I really love cooking with vegetables. Something about the textures, colours, freshness and the sense of earthiness; makes the experience wholly satisfying. Growing up in a country where meat is always considered to be the main meal, it was always surprising to people that in my home in Pakistan, we ate more vegetables than meat. My mother always loved making anything that grew in the garden seasonally, and some how meat never featured a lot, expect on weekends. In fact contrary to what people think, Pakistanis eat more vegetables that meat on a daily basis – lentils, rice, bread and simple ‘sabzis’ are staples, meat is usually rather pricy for many families.
Most homes in Pakistan have someone to help with cleaning and cooking, but in my home, we had a couple who lived in the rooms behind our house, who helped with security while we were on holiday or out of the house. As much as I loved my mother’s cooking, there was something about the lady who lived behind our house and her food – it was always infused with intoxicating log fire smokiness that home cooked meals never had. From the early afternoon, she lit her fire to cook a simple daal, and in the summer, she made saag – In Pakistan we hardly use paneer, so it was always just a simple green vegetable dish. Saag is usually always made during spring and summer – Many get confused between ‘saag’ and ‘palak’ – simply put, saag is any greens, usually , mustard greens or even the tops of radish or any other greens, however, palak is merely spinach.
So as the smoke rose from Rashida’s kitchen (which was directly behind my room), I would invite myself over to sample her cooking. I loved her saag the most – that primal smokiness could never be replicated on a home gas stove. I loved mopping up this vibrant green vegetable dish with charred chappatis she made on that wooden fire. The simplicity of Pakistani vegetable recipes is the first thing that stands out – very few ingredients are used, in fact usually only one spice and red chilli feature and dependant on where you are in the country, vegetables are either slow cooked or flash fried.
I was intrigued by the addition of paneer in Indian saag, and have since adopted this, I find paneer, lightly fried before addition to the cooked saag, adds a meaty substitute, and makes this dish completely satisfying as a main course.
This month, I have spent an eye opening weekend in Copenhagen, where I was attending the Slow Food Nordic Terra Madre – an international gathering of people who support the Slow Food Movement, and the main thing that stuck me was the use of so much organic produce in this city – so from this visit, I have made a conscious effort to eat more seasonally, organic and local – something I have always done , but seeing how much of a way of life this is in Denmark, made me much more aware of the ethical reasons to do so – And as I returned, in my veg box this week, I had some seasonal greens, some panner in my fridge – and thought back to the simplicity of Rashida’s kitchen, using the saag that grew in her garden, casting my mind back to my childhood visits to her kitchen and how eating such uncomplicated greens fills the soul with a sense of pure satisfaction.
My Spring Saag Paneer
So though there is no infused smoke in this dish, it is a quick way to use up seasonal greens and this recipe works with most leafy green vegetables.

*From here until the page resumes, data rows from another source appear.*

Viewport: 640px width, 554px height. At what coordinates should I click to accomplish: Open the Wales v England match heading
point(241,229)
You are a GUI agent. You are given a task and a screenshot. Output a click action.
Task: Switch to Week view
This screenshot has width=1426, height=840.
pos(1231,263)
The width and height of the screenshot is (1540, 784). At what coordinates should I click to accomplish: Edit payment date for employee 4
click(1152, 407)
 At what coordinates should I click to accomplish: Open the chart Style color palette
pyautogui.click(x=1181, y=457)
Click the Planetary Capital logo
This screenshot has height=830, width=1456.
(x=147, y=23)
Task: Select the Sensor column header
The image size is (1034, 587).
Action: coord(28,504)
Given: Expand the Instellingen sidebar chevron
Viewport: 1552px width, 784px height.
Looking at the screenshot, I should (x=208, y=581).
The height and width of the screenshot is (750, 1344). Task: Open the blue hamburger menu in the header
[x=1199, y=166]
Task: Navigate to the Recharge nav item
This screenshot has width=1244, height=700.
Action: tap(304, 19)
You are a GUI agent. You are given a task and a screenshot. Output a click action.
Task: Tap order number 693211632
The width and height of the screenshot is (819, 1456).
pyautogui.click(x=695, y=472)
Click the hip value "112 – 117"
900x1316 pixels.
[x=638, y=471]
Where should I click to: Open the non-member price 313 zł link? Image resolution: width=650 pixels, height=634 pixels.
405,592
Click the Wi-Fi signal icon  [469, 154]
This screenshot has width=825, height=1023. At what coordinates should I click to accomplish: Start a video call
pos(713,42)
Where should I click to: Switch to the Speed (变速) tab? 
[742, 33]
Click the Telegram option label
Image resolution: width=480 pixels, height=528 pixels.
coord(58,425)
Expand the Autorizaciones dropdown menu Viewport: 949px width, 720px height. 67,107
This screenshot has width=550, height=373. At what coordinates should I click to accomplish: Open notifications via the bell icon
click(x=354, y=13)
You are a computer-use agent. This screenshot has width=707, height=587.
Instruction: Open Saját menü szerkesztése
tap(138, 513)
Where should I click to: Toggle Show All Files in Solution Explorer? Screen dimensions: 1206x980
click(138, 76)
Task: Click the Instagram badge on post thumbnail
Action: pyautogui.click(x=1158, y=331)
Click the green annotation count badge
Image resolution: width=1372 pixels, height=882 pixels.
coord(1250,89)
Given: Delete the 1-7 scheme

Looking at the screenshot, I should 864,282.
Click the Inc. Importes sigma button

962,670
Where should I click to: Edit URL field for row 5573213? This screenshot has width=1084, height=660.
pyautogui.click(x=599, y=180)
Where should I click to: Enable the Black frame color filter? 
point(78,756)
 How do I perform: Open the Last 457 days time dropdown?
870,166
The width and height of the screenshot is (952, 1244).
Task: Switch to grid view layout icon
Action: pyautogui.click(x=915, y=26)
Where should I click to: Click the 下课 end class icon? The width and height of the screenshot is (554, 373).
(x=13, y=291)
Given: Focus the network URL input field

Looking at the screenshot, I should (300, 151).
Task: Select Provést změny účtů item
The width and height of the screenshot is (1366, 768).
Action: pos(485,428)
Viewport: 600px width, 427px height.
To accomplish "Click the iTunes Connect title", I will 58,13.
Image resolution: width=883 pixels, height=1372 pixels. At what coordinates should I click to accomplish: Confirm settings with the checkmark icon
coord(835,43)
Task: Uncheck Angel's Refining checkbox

½ block paneer, cut into small squared
4 tbsp sunflower oil
½ tsp cumin
1 clove garlic, sliced thinly
400 grams washed and chopped saag (any spring greens)
¼ turmeric
½ tsp red chilli
salt to taste
½ tsp dried methi (fenugreek leaves)
1 tbsp chopped dill
1. Begin by frying off the paneer pieces in a little oil, until all sides are medium brown. Place on kitchen paper and set aside.
2. Heat a wok style pan, add remaining oil (about 3 tablespoons), when hot add the cumin, fry until this splutters, add the garlic and fry until edges are light brown.
3. Add the chopped saag, and stir fry until soft (about 5-6 minutes), stirring constantly. Add the turmeric and red chilli.
4. Turn heat down and then add salt, and dried methi. Cook for another minute.
5. Turn heat off, stir through dill. Serve hot with chappati, rice and a lentil dish.